When we cold call, we do the equivalent of looking for a lawn mower at Dunkin Donuts and when we don’t find one there, sales managers tell us to just try more places. It’s as if sales people have a recessive gene from snake oil salesman that makes them automatically start each day with, “everyone gather around” assuming everyone is dying to buy what they are selling. Sales trainers encourage this ancient practice with phrases like, “Sales is a numbers game”, as if doing the wrong thing again and again will somehow change the outcome.
People today, have little patience for being contacted cold, and less, for something they don’t want or need. Selling to Zebras is a process that does away with blind cold calling and is in tune with Selling in the Now. Like shopping, it helps you identify where to find your best prospect. Who is that best match for your company and services and has the budget to buy from you? Contacting people who are predisposed and have the money to buy from you makes more sense than wasting your time calling people who are not a good fit. So before you waste your time cold calling ask yourself, “Do I shop this way”?
Author: Rich Lucia
Did you ever notice how, for years, sales training has been closely matched to a rodeo event? Sales reps are taught to chase after and rope prospects like mindless steer before they get away. We call that cold calling. When the rope is secure around their neck, we move into a trained sales pitch. If they fight to get loose, we break out another rope and tie their feet. We call that handling objections. The process of both roping steer and selling assumes that your target doesn’t want to interact with you and getting trained in clever verbal ropes will bring them to their knees.

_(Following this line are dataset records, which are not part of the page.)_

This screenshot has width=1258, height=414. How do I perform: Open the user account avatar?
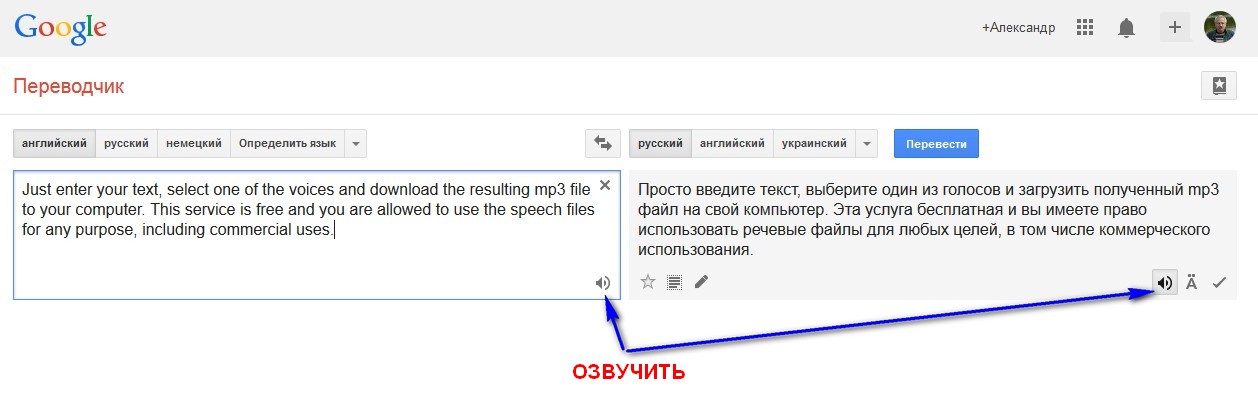coord(1220,28)
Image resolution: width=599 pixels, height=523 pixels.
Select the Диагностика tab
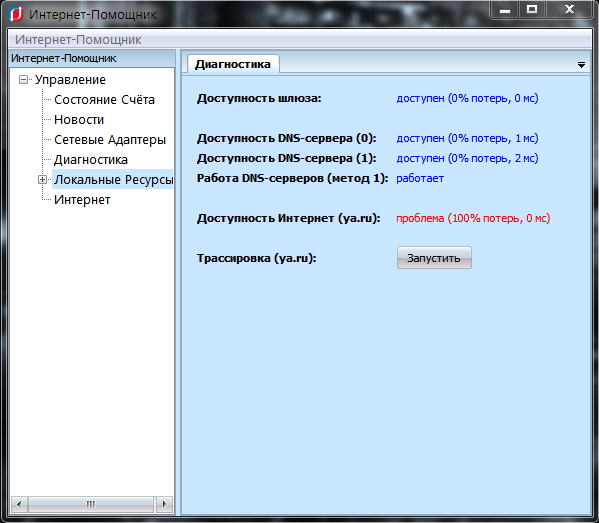233,64
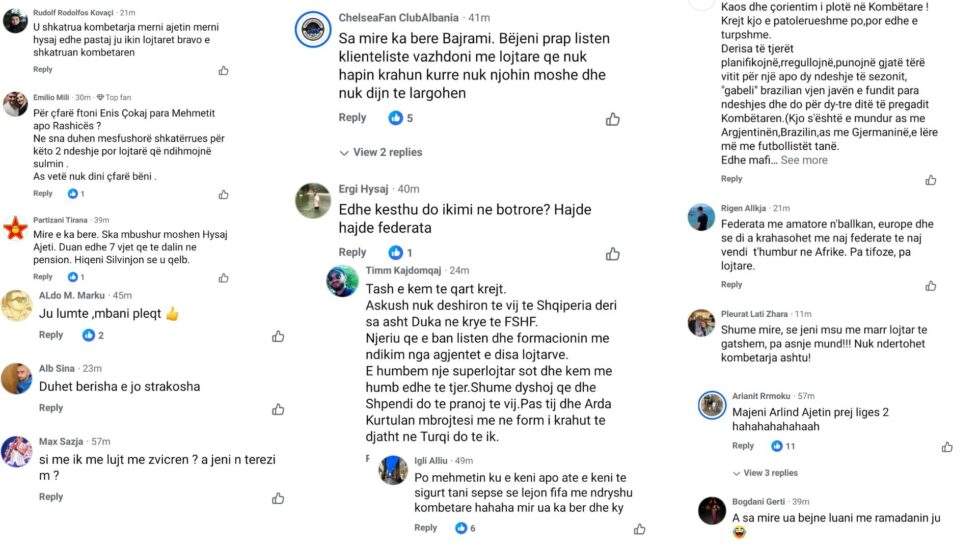Open Partizani Tirana profile name
Viewport: 978px width, 550px height.
61,220
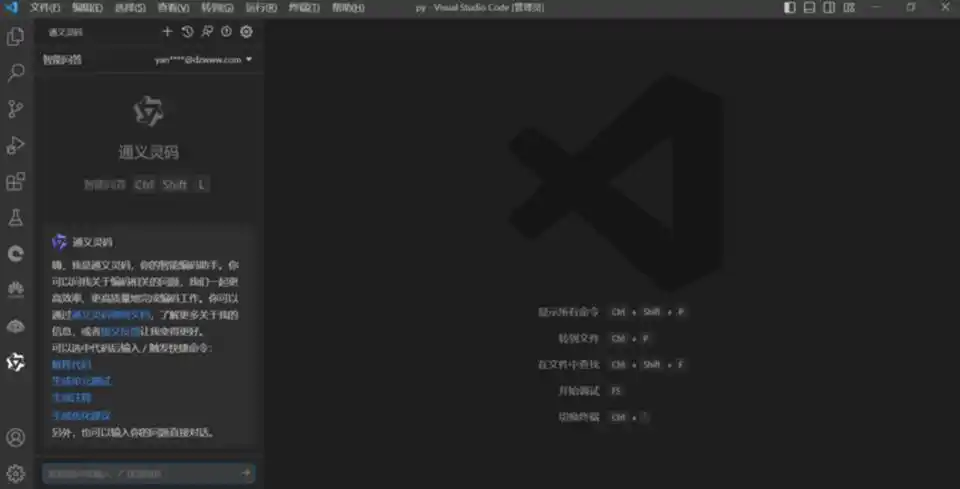Open the Testing flask icon view
The width and height of the screenshot is (960, 489).
pyautogui.click(x=16, y=217)
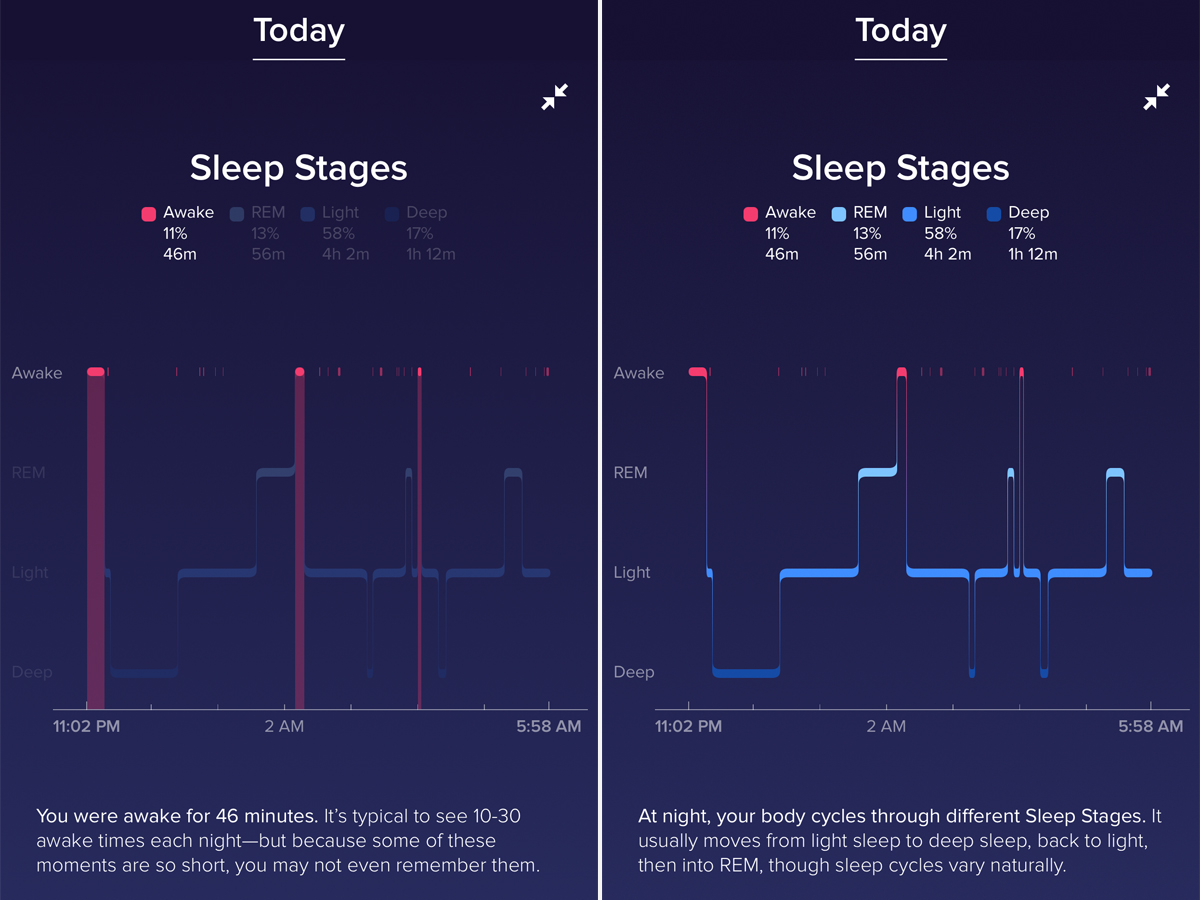Tap the bright dark-blue Deep legend swatch
Viewport: 1200px width, 900px height.
coord(994,213)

Prospects are not mindless steer. Thanks to the Internet, they are more knowledgeable than ever and are more guarded from anyone who is a self-serving roper. Knowledgeable prospects are 60 to 75 percent through the order cycle before they even interact with a sales person.

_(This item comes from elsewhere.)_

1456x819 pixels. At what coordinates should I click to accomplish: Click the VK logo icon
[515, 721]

So why to we continue this annoying random cold calling, roping selling technique to close business? Prospects today don’t want to be roped or sold; however they do want to buy. Selling in the Now takes into account today’s buyers, how they want to buy and from whom.
Using social media as a cold calling replacement is a Selling in the Now technique that is more aligned with the world today. Another is focusing on prospects that are already predisposed to buy from you. This results in a more valuable customer and doesn’t waste selling time on trying to close someone who will never buy from you. So leave your rodeo sales training home and tune in to your prospects and how they buy today.